The task
Output the lines of the listing exactly as they appear, starting with the line containing "Task: Show help" and going on through the line containing "(1800, 713)", with both of those lines included. Leave the pictures out of your answer.

[Data extracted from a collection]
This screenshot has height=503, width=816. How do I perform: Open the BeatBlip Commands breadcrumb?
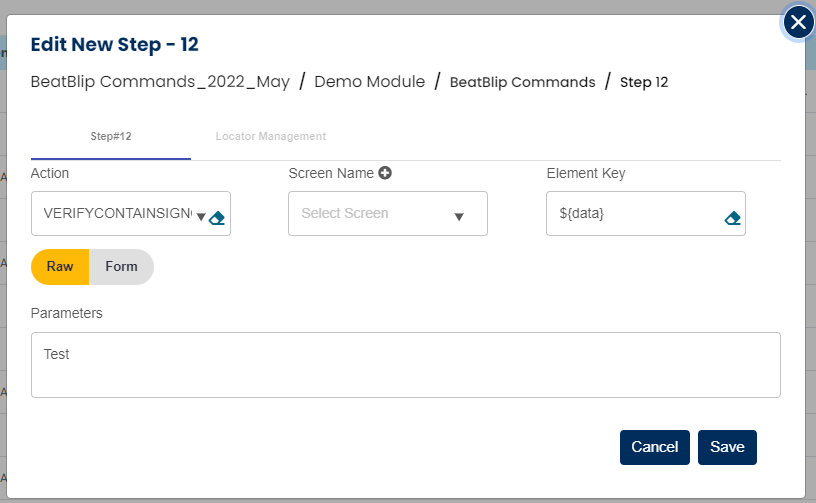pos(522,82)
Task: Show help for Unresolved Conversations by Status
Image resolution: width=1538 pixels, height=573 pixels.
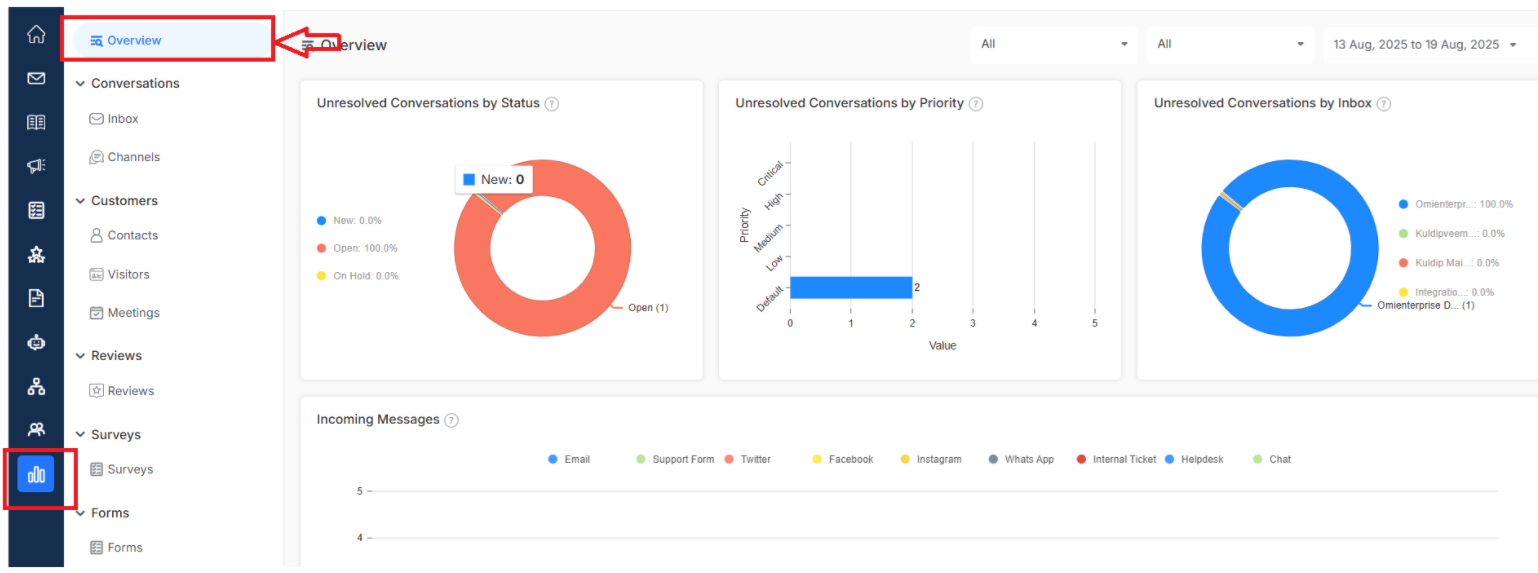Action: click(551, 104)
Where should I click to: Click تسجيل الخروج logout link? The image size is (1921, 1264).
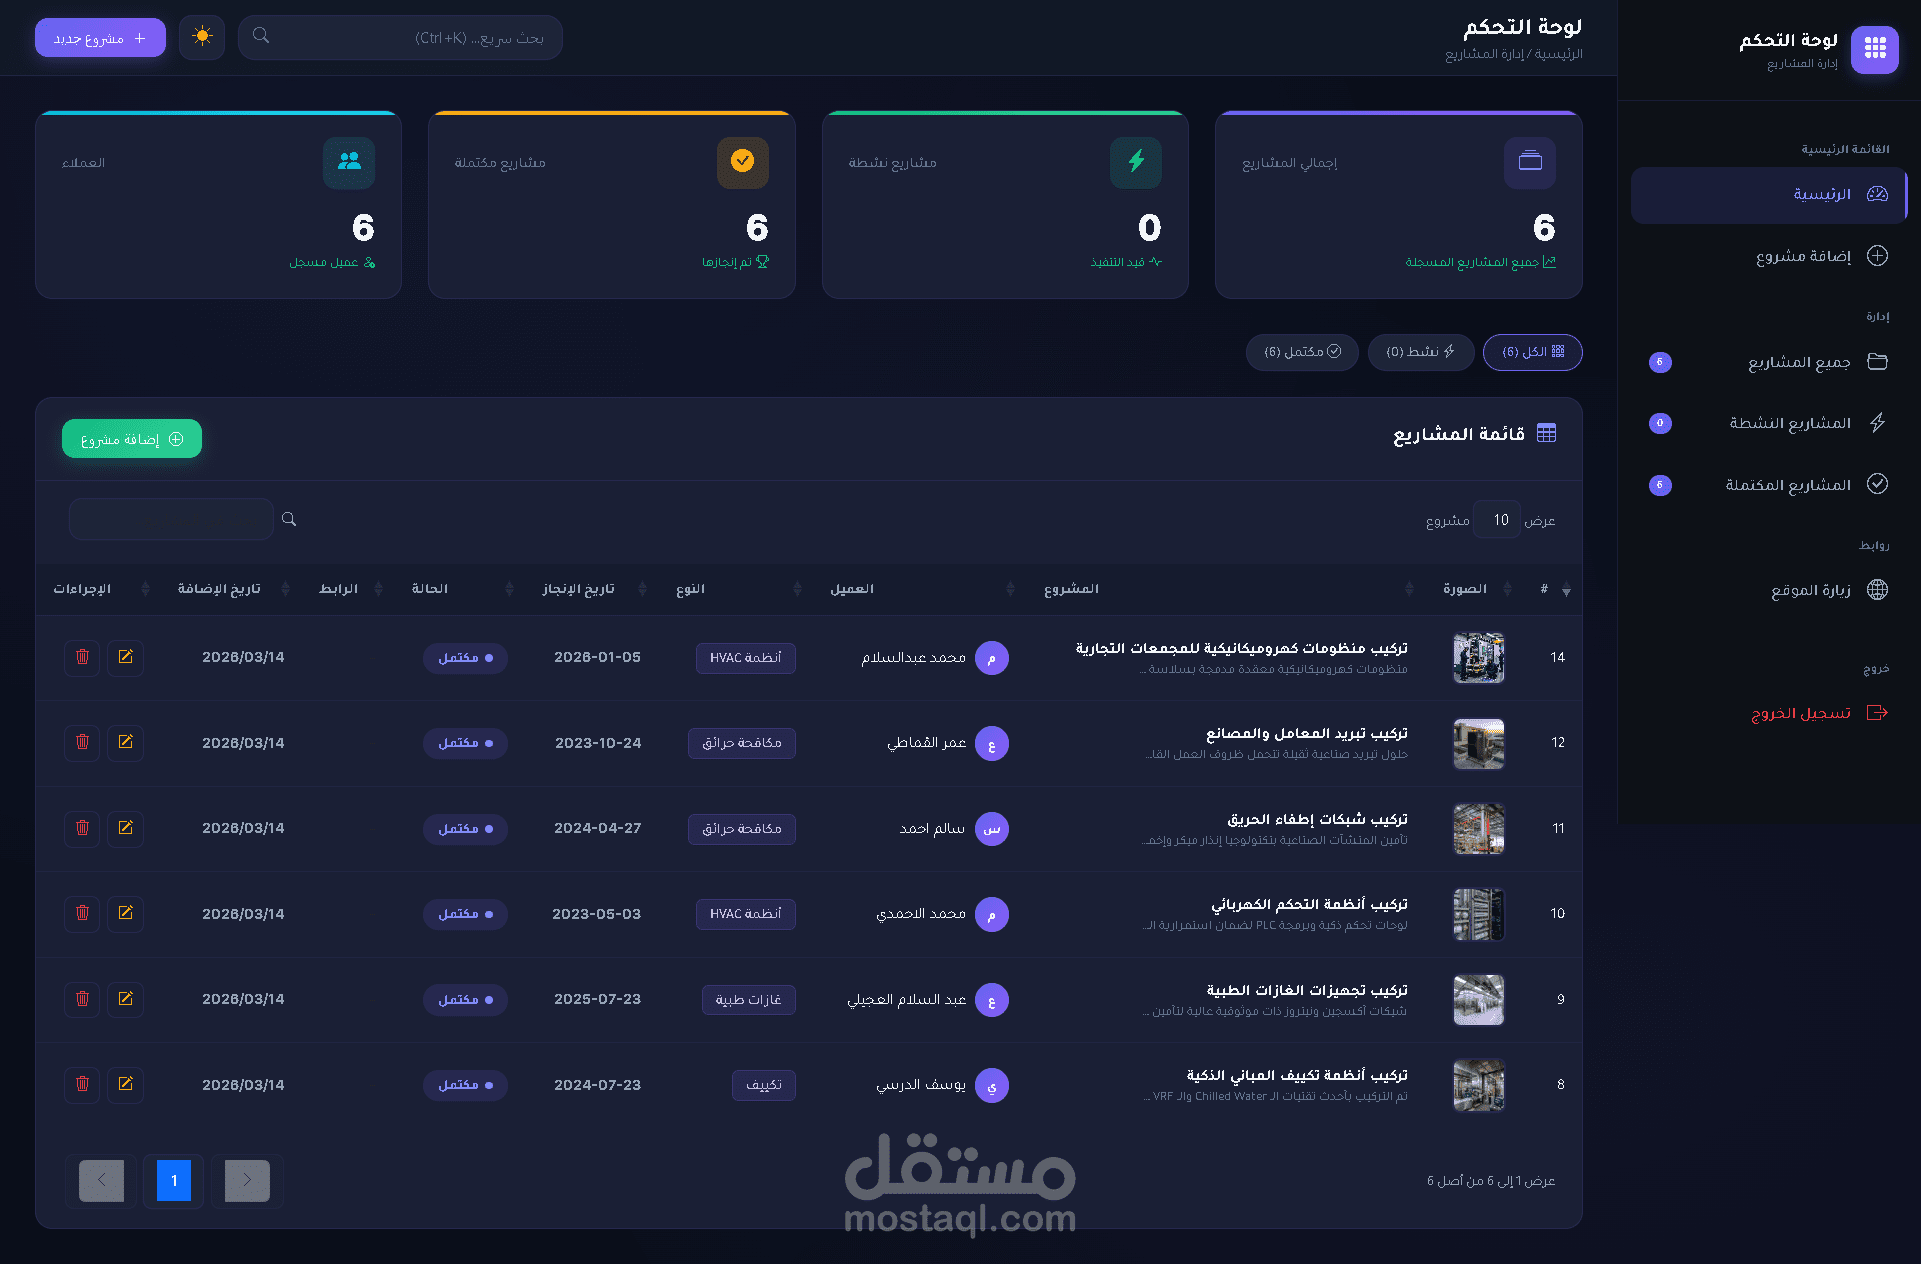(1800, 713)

==

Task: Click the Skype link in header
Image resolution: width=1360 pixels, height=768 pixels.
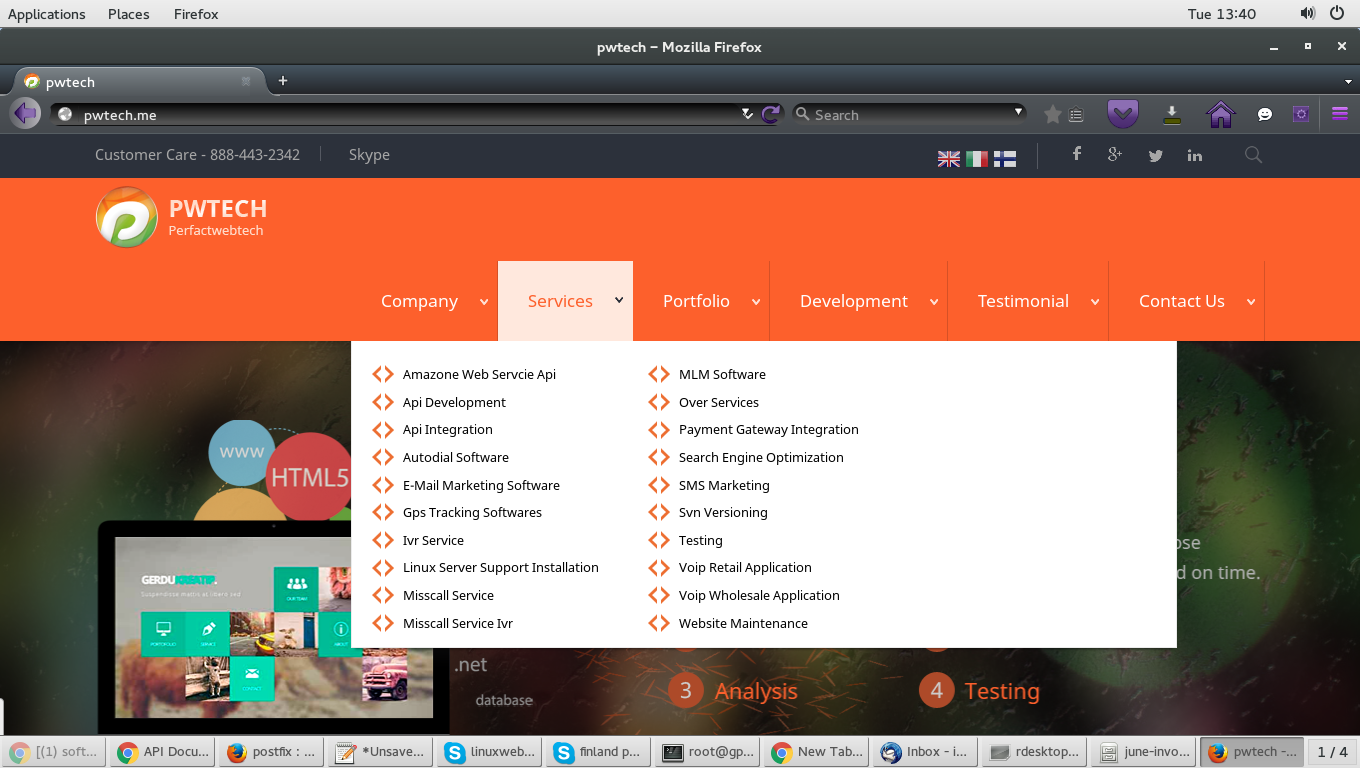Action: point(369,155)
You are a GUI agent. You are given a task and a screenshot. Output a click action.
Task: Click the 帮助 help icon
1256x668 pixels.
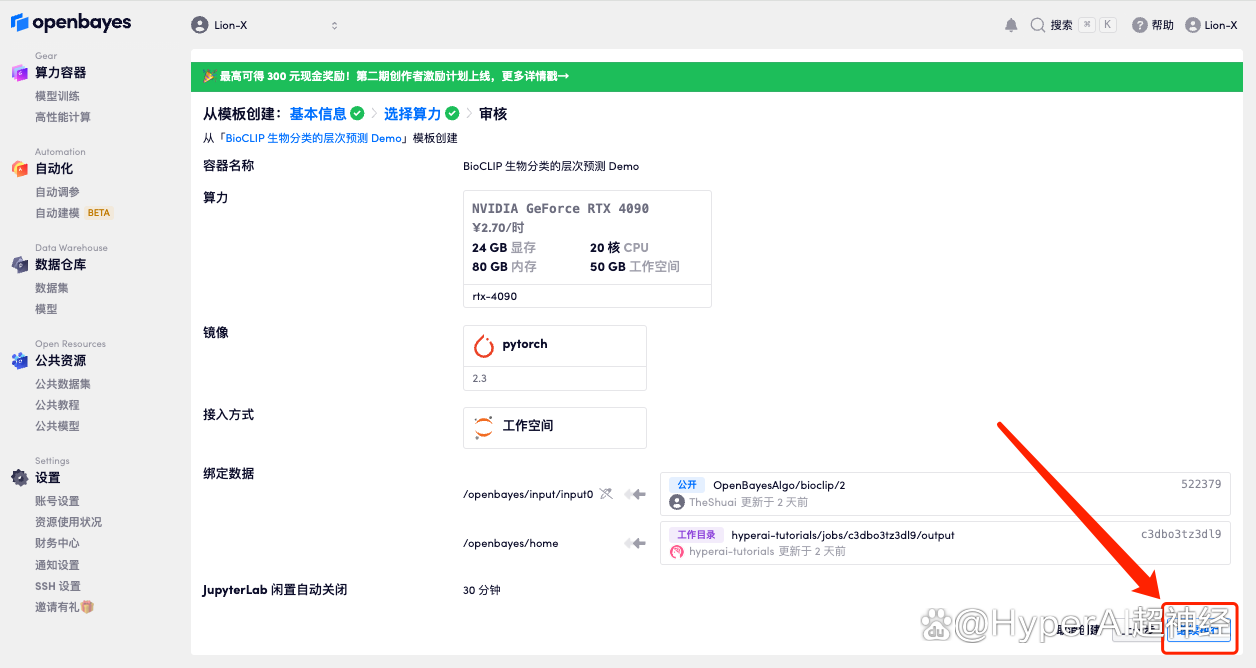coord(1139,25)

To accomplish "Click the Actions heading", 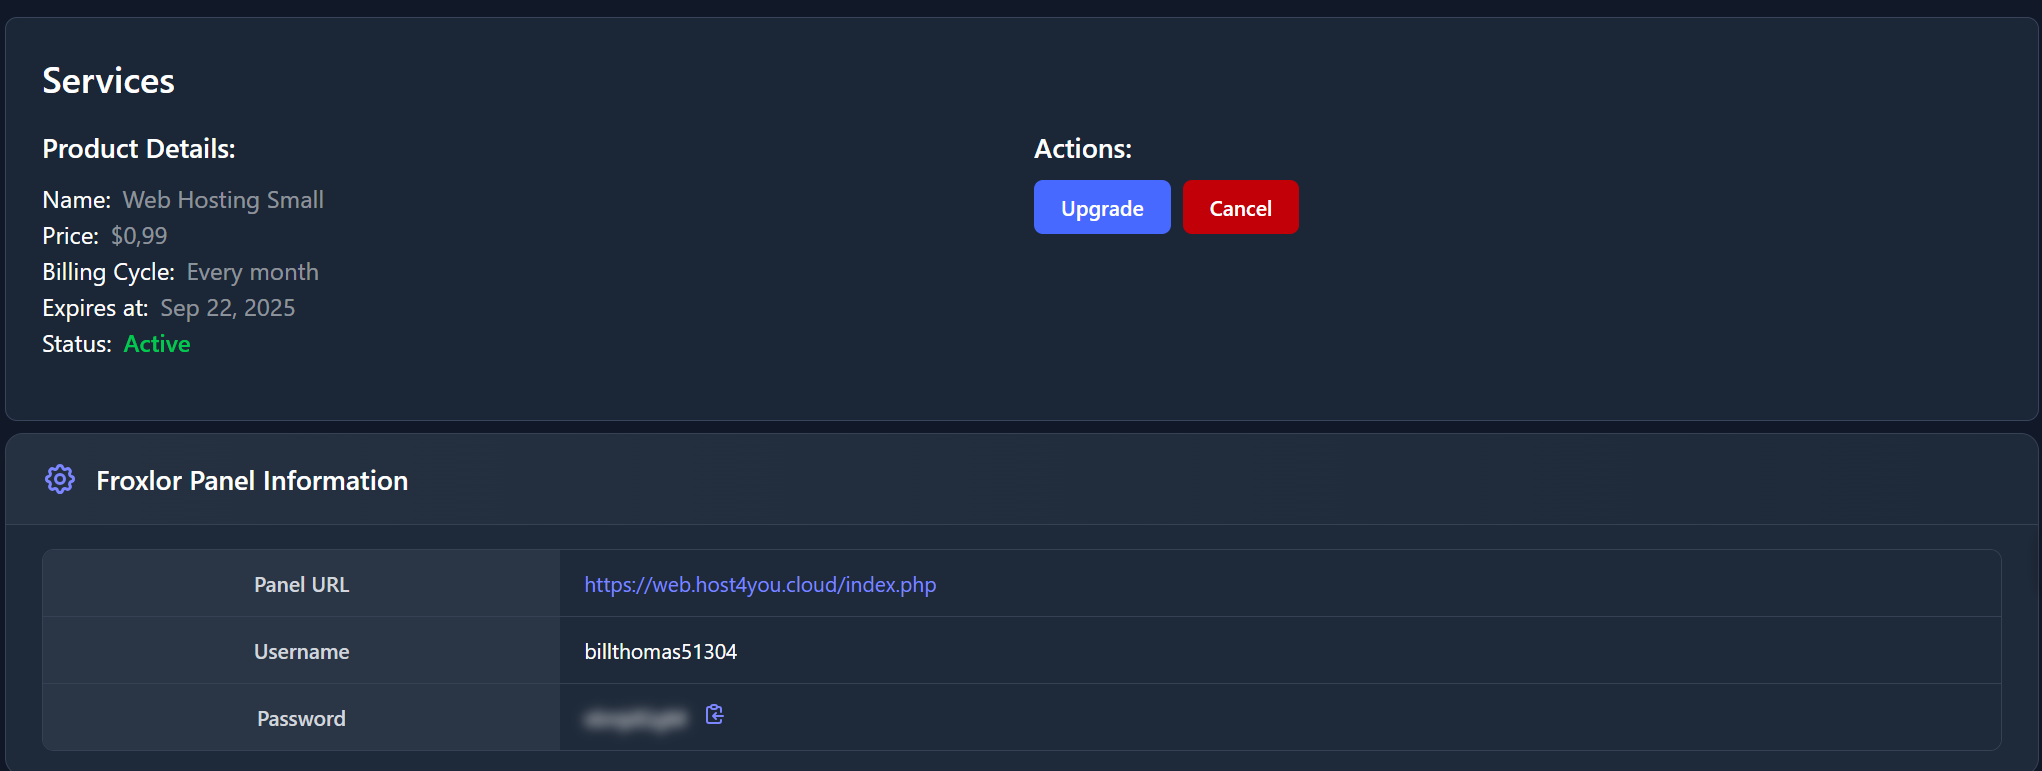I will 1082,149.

Full output
Task: Show help for Unresolved Conversations by Status
Image resolution: width=1538 pixels, height=573 pixels.
Action: click(551, 104)
Where should I click to: Click تسجيل الخروج logout link? The image size is (1921, 1264).
(1800, 713)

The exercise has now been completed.